I chuckled on my latest reread of The Ionian Mission when the Mediterranean Commander-in-Chief, frustrated at the lack of coordination between the various branches of British intelligence, remarks to Stephen, “They order these things better in France.” This is a close paraphrase of the opening sentence of Sterne’s Sentimental Journey, in which the narrator is immediately hoisted by his own petard when his interlocutor asks him, “with the most civil triumph in the world,” if he has ever actually been to France. (The answer is no, and the result is the ensuing book.) Stephen would like to do something similar (“Stephen mastered a strong desire to contradict”), no doubt because the whiff of authoritarianism appertaining to the gentleman’s wish. But since the gentleman in question is an admiral, he holds his peace.





I was once cohabitating with a woman who would have me read these books to her when she got home from grad school, and she had this idea that Jagiello was a sort of Scandanavian Mulan-- that is to say that the real cavalry officer was a brother who had died or was back home in Lithuania with one leg or some other such hindrance. Jagiello as we knew him was the sister in her brother's clothes gone out to sea.

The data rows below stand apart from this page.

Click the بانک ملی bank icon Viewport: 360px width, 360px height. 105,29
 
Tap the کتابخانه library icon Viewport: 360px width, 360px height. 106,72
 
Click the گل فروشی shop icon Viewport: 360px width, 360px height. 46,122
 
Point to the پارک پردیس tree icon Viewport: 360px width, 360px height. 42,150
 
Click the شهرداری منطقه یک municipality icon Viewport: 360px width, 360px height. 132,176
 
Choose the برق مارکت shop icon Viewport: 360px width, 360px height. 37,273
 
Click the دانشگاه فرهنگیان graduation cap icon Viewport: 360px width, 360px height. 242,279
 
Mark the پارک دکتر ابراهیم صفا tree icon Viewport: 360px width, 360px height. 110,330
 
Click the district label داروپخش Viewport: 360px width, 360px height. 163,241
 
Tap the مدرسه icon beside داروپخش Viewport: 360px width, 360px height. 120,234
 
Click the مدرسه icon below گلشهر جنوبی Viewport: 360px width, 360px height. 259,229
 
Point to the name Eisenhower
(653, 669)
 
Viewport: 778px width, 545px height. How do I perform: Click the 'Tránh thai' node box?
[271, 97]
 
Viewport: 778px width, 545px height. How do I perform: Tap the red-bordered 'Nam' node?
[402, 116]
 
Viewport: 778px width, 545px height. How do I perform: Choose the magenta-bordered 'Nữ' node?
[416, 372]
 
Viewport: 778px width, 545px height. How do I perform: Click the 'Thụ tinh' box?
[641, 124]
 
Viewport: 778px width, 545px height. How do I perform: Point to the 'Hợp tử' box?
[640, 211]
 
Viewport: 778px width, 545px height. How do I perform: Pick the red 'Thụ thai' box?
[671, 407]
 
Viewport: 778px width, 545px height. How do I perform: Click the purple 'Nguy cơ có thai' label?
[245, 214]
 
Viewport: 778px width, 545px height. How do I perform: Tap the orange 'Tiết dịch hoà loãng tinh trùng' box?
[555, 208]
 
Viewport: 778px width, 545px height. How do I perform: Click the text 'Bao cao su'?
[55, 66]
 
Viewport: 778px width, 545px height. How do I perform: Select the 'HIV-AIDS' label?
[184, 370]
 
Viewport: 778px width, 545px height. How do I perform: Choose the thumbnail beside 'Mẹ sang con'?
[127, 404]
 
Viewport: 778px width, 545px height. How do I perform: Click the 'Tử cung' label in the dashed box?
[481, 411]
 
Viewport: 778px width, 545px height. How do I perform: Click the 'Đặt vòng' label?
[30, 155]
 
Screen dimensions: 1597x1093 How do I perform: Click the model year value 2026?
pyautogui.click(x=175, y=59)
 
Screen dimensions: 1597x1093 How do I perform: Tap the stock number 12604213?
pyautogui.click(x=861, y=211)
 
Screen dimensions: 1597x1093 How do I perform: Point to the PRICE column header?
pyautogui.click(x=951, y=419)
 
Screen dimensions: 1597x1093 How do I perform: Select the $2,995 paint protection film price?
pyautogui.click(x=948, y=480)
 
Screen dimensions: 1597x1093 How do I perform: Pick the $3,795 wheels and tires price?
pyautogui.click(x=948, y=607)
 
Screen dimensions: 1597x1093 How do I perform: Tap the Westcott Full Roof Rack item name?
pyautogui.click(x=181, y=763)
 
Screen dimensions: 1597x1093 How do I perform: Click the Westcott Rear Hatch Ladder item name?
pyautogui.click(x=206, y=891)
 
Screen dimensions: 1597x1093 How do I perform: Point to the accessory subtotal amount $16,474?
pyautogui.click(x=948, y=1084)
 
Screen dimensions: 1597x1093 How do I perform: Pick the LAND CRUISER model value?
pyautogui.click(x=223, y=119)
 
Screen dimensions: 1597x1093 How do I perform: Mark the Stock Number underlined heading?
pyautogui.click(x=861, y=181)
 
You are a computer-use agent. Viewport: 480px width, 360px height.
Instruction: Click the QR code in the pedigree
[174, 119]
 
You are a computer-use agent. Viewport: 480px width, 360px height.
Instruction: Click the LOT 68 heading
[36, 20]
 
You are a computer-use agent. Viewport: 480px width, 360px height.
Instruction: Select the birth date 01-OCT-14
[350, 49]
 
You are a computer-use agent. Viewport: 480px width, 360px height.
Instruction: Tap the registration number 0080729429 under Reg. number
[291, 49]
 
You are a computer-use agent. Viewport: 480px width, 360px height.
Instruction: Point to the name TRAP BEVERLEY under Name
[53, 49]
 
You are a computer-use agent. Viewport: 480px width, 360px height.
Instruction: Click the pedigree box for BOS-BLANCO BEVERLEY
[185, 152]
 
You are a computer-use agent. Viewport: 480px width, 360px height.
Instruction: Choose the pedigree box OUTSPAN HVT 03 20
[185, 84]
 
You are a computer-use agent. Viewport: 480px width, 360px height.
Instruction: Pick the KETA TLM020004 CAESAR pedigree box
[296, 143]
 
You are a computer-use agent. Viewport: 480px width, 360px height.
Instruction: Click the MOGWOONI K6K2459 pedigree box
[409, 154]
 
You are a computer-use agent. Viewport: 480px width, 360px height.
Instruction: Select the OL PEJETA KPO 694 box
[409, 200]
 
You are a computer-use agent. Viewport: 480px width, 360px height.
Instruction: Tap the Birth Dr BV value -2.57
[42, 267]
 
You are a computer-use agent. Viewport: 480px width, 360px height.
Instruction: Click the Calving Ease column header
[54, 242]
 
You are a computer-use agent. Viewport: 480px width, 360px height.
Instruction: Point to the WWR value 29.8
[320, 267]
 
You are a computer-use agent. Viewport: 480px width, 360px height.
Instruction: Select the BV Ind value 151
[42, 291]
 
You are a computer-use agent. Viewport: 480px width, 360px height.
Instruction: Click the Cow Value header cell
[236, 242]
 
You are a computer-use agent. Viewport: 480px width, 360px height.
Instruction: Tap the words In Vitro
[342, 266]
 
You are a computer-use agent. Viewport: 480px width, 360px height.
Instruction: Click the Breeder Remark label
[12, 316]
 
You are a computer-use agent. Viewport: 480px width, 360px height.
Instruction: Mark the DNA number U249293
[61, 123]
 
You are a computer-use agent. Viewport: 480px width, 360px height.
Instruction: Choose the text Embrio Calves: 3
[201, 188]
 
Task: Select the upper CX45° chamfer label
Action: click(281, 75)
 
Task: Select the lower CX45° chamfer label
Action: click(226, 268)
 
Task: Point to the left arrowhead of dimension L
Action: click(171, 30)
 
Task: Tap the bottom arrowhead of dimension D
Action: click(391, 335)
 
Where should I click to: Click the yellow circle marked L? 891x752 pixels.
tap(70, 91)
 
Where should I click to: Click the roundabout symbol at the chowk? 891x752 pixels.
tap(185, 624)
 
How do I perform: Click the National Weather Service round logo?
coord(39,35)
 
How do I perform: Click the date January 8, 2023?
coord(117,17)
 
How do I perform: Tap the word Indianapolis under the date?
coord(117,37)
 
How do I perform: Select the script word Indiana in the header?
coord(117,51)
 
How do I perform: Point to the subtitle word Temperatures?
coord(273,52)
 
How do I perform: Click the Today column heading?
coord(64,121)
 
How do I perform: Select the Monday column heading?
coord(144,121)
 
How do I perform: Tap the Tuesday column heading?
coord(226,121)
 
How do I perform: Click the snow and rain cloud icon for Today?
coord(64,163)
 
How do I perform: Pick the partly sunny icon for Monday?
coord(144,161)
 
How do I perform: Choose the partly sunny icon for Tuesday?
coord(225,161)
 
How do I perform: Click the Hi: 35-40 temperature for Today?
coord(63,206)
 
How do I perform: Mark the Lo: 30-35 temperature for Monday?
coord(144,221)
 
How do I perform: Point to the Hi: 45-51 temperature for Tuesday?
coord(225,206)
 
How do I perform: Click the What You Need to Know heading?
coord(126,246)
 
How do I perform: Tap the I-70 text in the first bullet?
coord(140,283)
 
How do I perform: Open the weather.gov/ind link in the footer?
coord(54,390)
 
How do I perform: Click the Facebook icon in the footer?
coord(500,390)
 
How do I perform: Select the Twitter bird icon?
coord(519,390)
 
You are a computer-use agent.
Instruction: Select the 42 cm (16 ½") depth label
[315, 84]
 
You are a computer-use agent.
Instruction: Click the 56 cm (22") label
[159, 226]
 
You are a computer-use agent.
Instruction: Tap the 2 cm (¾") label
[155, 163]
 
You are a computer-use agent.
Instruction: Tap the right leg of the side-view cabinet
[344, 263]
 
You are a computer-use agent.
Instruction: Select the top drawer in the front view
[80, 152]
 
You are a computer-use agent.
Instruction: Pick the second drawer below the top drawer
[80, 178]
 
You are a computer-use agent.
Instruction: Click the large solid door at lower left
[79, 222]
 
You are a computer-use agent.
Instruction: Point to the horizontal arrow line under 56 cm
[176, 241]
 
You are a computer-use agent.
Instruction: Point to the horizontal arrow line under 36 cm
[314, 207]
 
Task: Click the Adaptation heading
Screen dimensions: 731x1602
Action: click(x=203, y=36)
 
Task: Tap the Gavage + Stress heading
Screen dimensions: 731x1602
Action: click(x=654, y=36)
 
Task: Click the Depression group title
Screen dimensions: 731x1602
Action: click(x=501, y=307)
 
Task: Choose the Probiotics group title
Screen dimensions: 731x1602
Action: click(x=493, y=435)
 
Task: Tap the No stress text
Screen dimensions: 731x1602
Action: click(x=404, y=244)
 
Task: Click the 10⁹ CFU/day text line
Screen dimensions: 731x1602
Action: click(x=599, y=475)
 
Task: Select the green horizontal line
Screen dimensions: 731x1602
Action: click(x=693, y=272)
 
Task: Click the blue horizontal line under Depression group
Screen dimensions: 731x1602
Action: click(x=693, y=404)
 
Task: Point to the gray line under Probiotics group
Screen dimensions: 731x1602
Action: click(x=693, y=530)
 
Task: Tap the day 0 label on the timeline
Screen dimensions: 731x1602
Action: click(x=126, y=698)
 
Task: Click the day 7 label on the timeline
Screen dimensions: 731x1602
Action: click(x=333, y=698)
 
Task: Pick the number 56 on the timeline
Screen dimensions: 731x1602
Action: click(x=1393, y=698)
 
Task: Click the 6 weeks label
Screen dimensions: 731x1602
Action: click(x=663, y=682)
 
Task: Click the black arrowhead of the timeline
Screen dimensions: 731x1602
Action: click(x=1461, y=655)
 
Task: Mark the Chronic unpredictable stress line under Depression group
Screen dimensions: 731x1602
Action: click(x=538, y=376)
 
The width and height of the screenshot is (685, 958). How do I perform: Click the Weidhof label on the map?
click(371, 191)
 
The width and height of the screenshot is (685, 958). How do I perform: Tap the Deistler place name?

This, she supposed, accounted for his amazing beauty and apparent disinterest in women as well as Stephen's lack of concern upon discovering that Diana has run off with the man. This theory of course was fielded twenty years ago maybe, so long before our current discourse about gender roles and what constituted 'trans identity' so none of that really came into play and I doubt PO'b was thinking much of either idea when writing the character.
In any case, he's one of my favorite characters in the series, perhaps second only to Diana.
I haven't read the book, but the name stood out to me. Gedymin is the Polish form of Lith. Gediminas, which is a normal first name to have. But Jagiello (Lith. Jogaila) isn't a last name at all: it's the name of the prince who unified Poland and Lithuania and founded a long-lasting dynasty. I don't know if O'Brian did his research on this, but it suggests that the character is self-aggrandizing and possibly a fraud.